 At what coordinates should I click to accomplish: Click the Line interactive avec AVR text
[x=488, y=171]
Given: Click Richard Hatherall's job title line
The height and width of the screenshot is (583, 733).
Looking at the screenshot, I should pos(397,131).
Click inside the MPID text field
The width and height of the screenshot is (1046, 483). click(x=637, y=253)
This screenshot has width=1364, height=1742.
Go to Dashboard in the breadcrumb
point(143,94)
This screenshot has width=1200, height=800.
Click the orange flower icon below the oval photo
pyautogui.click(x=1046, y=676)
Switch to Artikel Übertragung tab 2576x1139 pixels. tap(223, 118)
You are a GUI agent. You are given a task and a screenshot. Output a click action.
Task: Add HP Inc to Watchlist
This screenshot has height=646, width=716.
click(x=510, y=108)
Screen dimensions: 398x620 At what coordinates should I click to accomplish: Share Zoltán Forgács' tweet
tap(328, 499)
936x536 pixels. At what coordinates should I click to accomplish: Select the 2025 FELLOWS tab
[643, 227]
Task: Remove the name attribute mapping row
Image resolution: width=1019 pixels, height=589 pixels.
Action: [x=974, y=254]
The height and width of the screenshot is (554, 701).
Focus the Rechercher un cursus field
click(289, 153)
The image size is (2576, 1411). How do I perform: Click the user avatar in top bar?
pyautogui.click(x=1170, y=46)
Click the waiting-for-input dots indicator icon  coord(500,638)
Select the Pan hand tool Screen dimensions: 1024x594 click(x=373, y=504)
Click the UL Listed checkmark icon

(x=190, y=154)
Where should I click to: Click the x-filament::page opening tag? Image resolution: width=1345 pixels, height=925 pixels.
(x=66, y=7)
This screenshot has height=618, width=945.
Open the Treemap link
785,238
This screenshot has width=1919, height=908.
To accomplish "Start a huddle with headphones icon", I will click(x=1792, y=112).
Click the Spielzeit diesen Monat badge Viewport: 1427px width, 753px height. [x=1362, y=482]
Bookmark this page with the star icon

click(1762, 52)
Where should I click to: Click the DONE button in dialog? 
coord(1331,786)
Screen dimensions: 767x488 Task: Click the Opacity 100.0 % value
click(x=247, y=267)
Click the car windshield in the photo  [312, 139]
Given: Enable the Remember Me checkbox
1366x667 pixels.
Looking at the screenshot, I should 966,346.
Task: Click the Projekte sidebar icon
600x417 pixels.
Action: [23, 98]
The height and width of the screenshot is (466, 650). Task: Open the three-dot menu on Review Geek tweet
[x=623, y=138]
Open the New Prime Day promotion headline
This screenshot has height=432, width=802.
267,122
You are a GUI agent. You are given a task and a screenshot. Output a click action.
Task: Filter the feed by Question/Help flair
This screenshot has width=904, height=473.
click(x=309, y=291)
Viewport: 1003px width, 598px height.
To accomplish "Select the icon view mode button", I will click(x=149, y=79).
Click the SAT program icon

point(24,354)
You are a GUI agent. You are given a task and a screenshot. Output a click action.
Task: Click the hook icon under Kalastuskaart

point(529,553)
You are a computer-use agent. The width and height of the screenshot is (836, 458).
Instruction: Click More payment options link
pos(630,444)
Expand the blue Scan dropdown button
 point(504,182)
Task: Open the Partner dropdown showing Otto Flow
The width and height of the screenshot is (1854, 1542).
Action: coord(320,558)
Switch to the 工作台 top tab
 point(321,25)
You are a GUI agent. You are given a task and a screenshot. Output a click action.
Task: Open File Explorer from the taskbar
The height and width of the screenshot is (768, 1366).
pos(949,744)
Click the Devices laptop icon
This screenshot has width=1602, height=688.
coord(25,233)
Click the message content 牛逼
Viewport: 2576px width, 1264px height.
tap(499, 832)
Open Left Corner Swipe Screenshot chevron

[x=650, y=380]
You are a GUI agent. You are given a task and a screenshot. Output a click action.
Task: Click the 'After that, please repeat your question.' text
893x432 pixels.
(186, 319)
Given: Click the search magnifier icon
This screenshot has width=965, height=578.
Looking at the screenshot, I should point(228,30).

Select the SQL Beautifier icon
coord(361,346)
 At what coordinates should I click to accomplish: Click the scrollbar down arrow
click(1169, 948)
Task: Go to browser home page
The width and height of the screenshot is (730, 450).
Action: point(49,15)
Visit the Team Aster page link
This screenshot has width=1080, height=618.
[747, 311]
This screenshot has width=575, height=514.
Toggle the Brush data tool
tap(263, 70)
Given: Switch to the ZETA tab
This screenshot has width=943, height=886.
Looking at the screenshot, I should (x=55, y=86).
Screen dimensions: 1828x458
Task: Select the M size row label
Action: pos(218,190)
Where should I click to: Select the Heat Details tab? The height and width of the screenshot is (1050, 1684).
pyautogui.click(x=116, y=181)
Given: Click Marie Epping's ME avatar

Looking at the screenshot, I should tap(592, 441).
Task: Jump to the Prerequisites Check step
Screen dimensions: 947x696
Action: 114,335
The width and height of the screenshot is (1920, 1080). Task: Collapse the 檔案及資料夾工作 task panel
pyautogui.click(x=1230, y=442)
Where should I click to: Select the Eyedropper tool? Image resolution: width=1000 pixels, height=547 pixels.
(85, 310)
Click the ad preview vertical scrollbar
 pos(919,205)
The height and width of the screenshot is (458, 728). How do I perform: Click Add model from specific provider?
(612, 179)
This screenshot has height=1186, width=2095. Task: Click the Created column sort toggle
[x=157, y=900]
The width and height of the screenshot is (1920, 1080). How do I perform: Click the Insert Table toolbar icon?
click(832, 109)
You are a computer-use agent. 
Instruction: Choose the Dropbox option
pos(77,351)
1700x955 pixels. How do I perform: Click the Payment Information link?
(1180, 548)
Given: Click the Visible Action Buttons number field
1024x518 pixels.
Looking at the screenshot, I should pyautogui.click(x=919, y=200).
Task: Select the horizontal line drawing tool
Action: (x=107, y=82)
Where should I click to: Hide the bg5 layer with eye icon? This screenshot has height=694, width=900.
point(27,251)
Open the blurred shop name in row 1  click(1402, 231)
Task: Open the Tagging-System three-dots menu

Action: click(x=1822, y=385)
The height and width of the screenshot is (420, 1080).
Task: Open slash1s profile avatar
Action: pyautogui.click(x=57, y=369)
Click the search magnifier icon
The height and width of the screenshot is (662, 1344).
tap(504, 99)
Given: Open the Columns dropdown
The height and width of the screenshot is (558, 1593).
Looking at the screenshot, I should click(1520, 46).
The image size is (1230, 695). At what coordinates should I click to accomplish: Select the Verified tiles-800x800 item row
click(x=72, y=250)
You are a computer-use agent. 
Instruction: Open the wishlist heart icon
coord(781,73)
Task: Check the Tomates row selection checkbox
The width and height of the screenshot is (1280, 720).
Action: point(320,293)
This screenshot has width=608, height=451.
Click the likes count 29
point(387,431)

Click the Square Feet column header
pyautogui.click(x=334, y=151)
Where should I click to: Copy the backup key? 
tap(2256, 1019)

====================

Task objective:
Pick out and copy every line of the material above that contains the word "will". Case counts.

Result of this exercise:
To accomplish "Start a huddle with headphones icon", I will click(x=1792, y=112).
To accomplish "Select the icon view mode button", I will click(x=149, y=79).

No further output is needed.